* _WHAT THIS TASK INVOLVES_
In the records below, begin at the line containing "Given: Move selected record to top of list" and end at the line containing "The height and width of the screenshot is (800, 450)."; quote every line in that span exactly, including both boundary lines, and no others.
======
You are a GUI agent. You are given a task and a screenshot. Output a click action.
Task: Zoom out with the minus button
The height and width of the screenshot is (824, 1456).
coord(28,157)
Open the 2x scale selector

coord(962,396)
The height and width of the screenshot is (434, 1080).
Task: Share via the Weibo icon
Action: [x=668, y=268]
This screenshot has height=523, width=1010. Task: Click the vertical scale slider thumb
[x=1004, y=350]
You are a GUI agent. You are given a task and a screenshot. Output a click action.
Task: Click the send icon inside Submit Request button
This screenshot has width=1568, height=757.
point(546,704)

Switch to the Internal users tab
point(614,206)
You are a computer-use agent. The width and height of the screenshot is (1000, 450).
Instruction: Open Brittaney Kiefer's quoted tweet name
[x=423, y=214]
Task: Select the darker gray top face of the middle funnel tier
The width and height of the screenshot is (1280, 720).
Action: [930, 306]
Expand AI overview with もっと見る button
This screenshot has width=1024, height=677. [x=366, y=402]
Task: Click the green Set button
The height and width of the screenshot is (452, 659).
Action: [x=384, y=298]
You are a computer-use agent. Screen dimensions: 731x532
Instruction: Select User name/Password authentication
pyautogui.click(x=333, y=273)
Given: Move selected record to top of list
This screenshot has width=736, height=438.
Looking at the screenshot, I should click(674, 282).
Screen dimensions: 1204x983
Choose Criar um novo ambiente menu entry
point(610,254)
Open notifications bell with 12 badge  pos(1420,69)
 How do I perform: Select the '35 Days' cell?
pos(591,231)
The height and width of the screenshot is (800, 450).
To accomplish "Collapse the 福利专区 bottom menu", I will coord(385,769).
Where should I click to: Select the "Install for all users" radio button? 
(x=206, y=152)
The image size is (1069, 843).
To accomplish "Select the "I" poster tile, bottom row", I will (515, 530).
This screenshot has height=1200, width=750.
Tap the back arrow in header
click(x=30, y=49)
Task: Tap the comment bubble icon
======
* _PROBLEM SOLUTION_
Given: Move selected record to top of list
This screenshot has width=736, height=438.
Looking at the screenshot, I should click(674, 282).
Screen dimensions: 1204x983
Choose Criar um novo ambiente menu entry
point(610,254)
Open notifications bell with 12 badge  pos(1420,69)
 How do I perform: Select the '35 Days' cell?
pos(591,231)
The height and width of the screenshot is (800, 450).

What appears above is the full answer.